There could be some challenges with some of the vaccines. For example, the Pfizer COVID-19 vaccine needs to be kept very cold, about 70 degrees below zero, in shipping.

They are developing special shipping boxes for the vaccine that will keep it cold, he said. They also are developing procedures to make sure that it is not wasted.

Griffin said he plans to get a COVID-19 vaccine as soon as it is available to him. He will base his decision on which type of vaccine to take based on what the medical studies say, he added.

Because it is possible for people to get reinfected with COVID-19, there are still some questions about how long the vaccine will last, according to the doctors.

Currently they think immunity can last from a few to six months, possibly, for a person who gets COVID-19. That’s one of the reasons not to try to get COVID-19 on purpose, since getting it once won’t prevent people from getting it again, according to the doctors.

Vaccines are only one defense against the coronavirus, Dr. Steve Stites, chief medical officer at KU Health System, said. Other defenses that work include wearing a mask, washing hands, keeping distance and not going out when sick, he said.

On Tuesday morning, Dr. Dana Hawkinson, medical direction of infection prevention and control at the KU Health System, said there were 27 active COVID-19 inpatients at KU Health System, down five since Monday, with 11 in the intensive care unit and seven on ventilators. There were another 30 COVID-19 patients in the recovery phase, he said. Also, HaysMed in Hays, Kansas, reported 16 total COVID, 19 patients, with 15 active infections and one in the recovery phase, also a decrease.

The KU doctors’ news conference is at https://www.facebook.com/kuhospital/videos/2649422155323608/.

The state’s draft plan for vaccines is at https://www.coronavirus.kdheks.gov/DocumentCenter/View/1533/DRAFT-COVID-19-Vaccination-Plan-for-Kansas-Version11-10162020.
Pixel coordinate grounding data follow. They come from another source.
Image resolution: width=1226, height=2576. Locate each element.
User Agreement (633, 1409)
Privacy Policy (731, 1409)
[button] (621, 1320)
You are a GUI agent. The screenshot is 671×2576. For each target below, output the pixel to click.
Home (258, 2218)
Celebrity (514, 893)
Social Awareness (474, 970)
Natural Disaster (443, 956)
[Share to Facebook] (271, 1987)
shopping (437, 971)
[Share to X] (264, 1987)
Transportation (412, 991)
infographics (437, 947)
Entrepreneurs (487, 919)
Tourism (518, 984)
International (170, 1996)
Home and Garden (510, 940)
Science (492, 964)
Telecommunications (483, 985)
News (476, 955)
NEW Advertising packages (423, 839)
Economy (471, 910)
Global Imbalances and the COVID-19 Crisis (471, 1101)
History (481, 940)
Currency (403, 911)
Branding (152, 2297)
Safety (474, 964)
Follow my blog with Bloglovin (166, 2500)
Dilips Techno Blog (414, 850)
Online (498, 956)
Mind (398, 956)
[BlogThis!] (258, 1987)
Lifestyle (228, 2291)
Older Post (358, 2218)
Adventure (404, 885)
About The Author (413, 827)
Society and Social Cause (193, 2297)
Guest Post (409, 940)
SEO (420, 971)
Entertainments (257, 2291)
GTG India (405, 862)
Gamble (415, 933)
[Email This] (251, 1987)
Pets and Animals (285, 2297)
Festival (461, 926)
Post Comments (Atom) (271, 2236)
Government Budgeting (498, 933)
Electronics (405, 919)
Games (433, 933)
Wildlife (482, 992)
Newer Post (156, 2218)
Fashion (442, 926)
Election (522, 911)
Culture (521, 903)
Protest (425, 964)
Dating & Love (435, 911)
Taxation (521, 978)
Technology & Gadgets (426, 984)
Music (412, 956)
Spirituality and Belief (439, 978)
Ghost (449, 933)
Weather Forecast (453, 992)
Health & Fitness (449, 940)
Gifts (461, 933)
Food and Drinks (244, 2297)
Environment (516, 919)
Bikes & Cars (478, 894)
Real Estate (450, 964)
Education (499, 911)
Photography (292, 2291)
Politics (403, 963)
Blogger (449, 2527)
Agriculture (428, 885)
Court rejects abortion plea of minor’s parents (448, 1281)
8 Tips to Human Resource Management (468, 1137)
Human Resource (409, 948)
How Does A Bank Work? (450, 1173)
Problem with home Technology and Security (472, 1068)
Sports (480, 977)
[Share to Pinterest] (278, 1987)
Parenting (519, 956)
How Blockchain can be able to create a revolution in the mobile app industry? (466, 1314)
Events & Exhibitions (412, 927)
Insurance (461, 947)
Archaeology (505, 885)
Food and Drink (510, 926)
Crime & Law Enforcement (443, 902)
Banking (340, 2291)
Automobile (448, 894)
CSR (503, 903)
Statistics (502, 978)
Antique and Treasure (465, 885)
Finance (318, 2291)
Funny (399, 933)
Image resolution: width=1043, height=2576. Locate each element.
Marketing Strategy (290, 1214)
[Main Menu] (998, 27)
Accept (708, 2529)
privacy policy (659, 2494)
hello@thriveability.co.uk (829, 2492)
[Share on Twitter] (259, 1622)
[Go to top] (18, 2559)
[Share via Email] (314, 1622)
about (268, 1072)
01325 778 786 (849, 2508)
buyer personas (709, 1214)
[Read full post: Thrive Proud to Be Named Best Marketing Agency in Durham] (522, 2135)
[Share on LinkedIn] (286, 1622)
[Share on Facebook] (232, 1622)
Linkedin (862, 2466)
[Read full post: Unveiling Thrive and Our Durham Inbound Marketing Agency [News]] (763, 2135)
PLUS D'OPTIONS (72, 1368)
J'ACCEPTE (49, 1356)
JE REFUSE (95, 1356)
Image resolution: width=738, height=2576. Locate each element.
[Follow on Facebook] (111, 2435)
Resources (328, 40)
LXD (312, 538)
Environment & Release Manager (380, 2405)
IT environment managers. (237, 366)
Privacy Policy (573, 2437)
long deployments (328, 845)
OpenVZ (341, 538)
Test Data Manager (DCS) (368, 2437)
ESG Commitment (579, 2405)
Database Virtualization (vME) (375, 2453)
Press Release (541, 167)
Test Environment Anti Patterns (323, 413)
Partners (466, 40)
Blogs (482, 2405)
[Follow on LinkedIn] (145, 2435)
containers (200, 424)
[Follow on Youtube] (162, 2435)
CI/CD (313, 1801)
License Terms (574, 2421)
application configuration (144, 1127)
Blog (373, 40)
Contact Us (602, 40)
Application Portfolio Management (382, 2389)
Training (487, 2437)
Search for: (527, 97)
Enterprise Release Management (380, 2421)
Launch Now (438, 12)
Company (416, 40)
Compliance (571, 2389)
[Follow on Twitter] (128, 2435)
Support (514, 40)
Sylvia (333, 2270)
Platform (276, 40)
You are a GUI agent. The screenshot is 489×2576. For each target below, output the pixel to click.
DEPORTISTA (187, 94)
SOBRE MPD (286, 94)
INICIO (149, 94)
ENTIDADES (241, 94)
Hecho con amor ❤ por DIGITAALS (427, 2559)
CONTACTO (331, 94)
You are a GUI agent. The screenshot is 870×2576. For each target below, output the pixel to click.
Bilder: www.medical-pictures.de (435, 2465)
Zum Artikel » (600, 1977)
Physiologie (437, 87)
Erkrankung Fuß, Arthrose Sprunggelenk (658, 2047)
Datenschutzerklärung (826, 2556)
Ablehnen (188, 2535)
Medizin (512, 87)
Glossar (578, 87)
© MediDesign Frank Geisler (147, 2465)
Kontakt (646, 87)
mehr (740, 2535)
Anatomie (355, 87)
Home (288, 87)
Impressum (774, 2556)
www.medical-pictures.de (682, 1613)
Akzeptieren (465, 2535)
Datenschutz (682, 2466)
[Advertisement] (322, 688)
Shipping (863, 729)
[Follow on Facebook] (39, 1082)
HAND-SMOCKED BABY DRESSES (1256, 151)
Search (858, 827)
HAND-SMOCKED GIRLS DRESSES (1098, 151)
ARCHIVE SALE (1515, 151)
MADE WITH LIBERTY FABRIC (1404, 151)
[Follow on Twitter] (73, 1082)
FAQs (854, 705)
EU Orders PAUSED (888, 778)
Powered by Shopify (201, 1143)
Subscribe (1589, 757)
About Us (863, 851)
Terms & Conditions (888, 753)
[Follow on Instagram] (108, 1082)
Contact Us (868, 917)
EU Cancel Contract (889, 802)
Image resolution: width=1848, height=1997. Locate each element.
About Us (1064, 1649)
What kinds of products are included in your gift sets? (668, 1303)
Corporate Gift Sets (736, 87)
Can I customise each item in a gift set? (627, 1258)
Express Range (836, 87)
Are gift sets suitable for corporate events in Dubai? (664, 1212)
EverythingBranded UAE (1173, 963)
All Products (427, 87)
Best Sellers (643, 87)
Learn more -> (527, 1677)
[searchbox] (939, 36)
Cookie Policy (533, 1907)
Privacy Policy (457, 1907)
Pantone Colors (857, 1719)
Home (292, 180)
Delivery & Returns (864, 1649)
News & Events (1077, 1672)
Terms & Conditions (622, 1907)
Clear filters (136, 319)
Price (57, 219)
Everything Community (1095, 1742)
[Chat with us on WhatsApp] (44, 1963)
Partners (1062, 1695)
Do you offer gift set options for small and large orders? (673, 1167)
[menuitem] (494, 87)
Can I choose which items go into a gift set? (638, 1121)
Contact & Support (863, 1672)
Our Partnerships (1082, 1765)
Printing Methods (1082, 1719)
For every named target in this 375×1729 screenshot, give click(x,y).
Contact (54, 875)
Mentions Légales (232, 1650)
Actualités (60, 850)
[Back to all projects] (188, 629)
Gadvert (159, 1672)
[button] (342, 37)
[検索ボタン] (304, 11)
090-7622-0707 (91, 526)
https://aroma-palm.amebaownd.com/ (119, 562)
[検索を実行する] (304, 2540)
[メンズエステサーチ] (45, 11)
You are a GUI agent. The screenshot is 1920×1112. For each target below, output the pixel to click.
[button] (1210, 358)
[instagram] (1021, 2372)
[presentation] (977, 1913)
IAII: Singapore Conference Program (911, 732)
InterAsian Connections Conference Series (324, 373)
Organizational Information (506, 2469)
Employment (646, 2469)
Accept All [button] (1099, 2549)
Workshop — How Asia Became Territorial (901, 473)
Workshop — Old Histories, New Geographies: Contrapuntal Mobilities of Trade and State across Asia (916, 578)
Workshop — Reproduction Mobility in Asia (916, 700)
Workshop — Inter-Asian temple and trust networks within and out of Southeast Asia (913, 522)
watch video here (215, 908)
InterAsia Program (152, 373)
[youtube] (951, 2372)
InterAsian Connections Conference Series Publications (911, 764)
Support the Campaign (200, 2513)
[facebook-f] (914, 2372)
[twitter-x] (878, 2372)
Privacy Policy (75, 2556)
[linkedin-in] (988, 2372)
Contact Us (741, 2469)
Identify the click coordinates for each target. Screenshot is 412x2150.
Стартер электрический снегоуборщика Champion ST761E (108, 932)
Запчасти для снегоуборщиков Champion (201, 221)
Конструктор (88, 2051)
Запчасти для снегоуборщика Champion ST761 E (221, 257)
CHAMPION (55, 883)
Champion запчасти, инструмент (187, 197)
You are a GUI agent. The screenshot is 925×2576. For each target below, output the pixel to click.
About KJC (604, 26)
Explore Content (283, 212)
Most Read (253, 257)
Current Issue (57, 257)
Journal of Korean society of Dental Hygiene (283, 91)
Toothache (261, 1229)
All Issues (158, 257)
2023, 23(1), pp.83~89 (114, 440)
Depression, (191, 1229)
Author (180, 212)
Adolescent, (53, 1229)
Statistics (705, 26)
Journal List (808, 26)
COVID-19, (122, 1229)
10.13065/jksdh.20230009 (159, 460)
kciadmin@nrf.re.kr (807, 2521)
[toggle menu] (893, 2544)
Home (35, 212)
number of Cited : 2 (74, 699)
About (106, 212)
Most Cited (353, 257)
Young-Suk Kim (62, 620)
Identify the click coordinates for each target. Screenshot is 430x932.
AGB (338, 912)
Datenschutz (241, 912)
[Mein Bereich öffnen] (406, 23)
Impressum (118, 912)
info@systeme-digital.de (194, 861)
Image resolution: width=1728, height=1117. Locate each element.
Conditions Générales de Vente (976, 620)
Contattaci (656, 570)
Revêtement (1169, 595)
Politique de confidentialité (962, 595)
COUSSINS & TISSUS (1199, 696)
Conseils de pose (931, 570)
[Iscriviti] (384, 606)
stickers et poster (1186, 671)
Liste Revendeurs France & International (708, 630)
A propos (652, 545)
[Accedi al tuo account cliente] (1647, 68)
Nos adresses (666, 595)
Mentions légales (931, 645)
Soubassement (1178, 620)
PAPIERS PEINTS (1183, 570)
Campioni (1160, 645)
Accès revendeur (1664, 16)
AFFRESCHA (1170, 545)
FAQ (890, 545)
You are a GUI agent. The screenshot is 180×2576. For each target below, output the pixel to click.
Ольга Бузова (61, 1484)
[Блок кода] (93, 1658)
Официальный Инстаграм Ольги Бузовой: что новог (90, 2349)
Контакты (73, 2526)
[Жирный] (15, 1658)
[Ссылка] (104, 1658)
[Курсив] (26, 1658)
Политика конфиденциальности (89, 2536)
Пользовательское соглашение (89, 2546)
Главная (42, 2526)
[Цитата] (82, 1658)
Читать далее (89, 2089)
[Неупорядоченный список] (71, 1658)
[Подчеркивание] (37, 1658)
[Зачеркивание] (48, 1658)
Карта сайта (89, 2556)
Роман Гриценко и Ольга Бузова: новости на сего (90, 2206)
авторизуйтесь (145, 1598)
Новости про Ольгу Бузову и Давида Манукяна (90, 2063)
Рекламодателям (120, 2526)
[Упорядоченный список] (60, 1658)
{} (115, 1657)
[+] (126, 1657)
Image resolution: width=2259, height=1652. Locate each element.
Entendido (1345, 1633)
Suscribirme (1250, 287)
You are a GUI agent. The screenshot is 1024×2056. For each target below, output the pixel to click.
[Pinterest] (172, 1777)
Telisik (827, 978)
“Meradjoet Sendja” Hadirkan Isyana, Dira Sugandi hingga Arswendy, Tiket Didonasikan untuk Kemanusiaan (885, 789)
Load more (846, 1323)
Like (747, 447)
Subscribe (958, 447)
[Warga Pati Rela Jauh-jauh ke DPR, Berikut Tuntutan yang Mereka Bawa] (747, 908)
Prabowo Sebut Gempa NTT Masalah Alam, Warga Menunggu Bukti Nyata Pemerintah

Inmate from Wyandotte County dies from COVID-19 complications

An inmate at the Ellsworth Correctional Facility who was from Wyandotte County died Monday, Oct. 19, after fighting COVID-19 since Sept. 26, according to an announcement today from the Kansas Department of Corrections.

The inmate’s name was not released by KDOC authorities.

The inmate tested positive on Sept. 26, and then was moved to the Lansing Correctional Facility COVID-19 management unit, according to a spokesman. Three days later, he was moved from LCF to a hospital.

A spokesman stated that the resident’s family has asked his name not be released. He was a 60-year-old male with underlying medical conditions contributing to his condition, according to the spokesman.

He was serving a life sentence based on four sex crime convictions from Wyandotte County, Kansas.

The Ellsworth Correctional Facility’s Central Unit provides housing for 820 multi-custody residents and the East Unit provides housing for 95 minimum-custody residents.

Ellsworth is located in central Kansas, about 26 miles southwest of Salina.

Shooting near 21st and Ruby under investigation

Police are investigating a shooting about 8:07 p.m. Monday night in the 2100 block of Ruby Avenue.

According to a police spokesman, officers responded when a shooting victim went to a hospital.

The victim was a male around 20 years old who had an apparent life-threatening gunshot wound, according to the police spokesman.

Police said the crime scene was in the 2100 block of Ruby Avenue in Kansas City, Kansas.

No one was in custody as of late Monday night.

The Kansas City, Kansas, Police Department’s Criminal Investigation Bureau is investigating. Anyone with information is asked to call the TIPS hotline at 816-474-TIPS, the spokesman stated.